FO: You collaborated with him once, though, for the Cunningham ballet Summer Space in 1966.
MF: If you call it a collaboration. It was the most incredible collaboration I've ever been involved with in my life. I didn't see the dance. I just asked Merce to tell me the time structure which I then decided to regulate in various ways, in other ways, and change the structures like oilcloth. If the dance was taking a little longer he would be a little slower. You know Cage's lecture on 'Indeterminacy' ... so it's like an oilcloth but with plenty of material to work with, to either shorten or lengthen. The image of the dance really came from Bob, a conversation I had with Rauschenberg on the telephone, rather than getting it from the dance. Bob told me that the set was pointillistic and that he would use the same colours to paint the costumes. That gave me an idea also: rather than having three scenes going - Merce, Bob and myself - I decided to melt into the decor. So the score is pointillistic.
FO: So that's a direct motivation from an idea of Rauschenberg's?
MF: Yes, he was responsible for me having to decide, should I be more characteristically Feldman, like a kind of velvety back-drop? So I decided to go for sets and costumes. And so it's not a characteristic score of mine. But the ballet looks very beautiful, just perfect, like you get a little speck in your eye and you wipe it away. It makes it even more frontal because you are having all this thing, vibrating there, and then out in front there's the band going. And it wasn't until the dress rehearsal that I actually saw what was going on.
GB: That's fairly characteristic of Cunningham working with musicians and other people: there is this amount of freedom.
MF: The dance is learned first, and it's absolutely fantastic to work in that way. Rather than find people who psychologically depended on the music for their source material. So I was very happy to be the accidental matchmaker.
GB: Quite a number of your pieces which have artists' names in the title, or are dedicated to, for example, De Kooning, Philip Guston and the Rothko Chapel, all seem to be very particular references.

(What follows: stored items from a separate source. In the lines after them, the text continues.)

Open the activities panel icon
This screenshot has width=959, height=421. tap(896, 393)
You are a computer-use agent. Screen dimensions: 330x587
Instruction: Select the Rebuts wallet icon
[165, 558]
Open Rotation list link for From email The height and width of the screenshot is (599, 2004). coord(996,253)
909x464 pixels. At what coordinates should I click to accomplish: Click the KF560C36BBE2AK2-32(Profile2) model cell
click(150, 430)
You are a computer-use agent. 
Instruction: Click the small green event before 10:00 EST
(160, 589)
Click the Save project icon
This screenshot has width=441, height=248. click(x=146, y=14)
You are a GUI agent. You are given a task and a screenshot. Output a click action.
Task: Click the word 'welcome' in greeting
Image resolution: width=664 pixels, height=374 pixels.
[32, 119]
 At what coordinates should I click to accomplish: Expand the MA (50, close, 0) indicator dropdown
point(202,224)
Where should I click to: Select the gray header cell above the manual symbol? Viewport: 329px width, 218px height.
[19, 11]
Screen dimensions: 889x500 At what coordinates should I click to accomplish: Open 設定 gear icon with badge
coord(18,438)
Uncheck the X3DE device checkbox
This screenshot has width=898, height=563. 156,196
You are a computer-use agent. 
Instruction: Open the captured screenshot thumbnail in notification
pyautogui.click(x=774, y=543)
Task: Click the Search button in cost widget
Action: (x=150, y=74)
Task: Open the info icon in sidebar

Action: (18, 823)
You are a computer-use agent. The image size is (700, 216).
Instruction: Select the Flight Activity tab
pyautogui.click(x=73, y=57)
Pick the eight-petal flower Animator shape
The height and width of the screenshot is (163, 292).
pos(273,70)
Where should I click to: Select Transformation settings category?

MF: Well, let's start a little late in time. The Rothko Chapel piece was a very interesting commission because it was the only score where other factors determined what kind of music it was going to be. For example, it leaned very heavily on me that the first time I met Rothko, which must have been around 1962, I remember him standing against the wall talking to me about Mendelssohn. He liked the combination of the youth and the lyricism of Mendelssohn, all the fantastic pieces he wrote as such a young man. Rothko got a big kick out of that. So when I wrote the Rothko Chapel I remembered that Rothko did a lot of paintings with the WPA, social realist, and then I saw the whole life of this guy. So what I decided in the Rothko Chapel was to treat it very - not biographical, but my identity was such that I decided to write an autobiographical piece. The piece begins in a synagoguey type of way; a little rhetorical and declamatory. And as I get older the piece gets a little abstract, just like my own career. Then in the middle of the piece there is one thing that is really at odds with the other parts but which makes the piece a very interesting trip: where I just have the same chords, and I'm tripping for a long time, and it's very monochromey.
GB: Are those the vocal harmonies?
MF: Yes, that is a very monochromey section. It's going on for a long time and that's where I reach this degree of abstraction. Not that I'm imitating Rothko but I'm certainly closer to the late pictures that are in the Chapel in that kind of one hue of a colour, and the piece ends with the memory of a piece that I wrote when I was fourteen.
GB: There are a few features about that ending which are strange: for example, that very tonal extended tune with a very steady, vibraphone accompaniment.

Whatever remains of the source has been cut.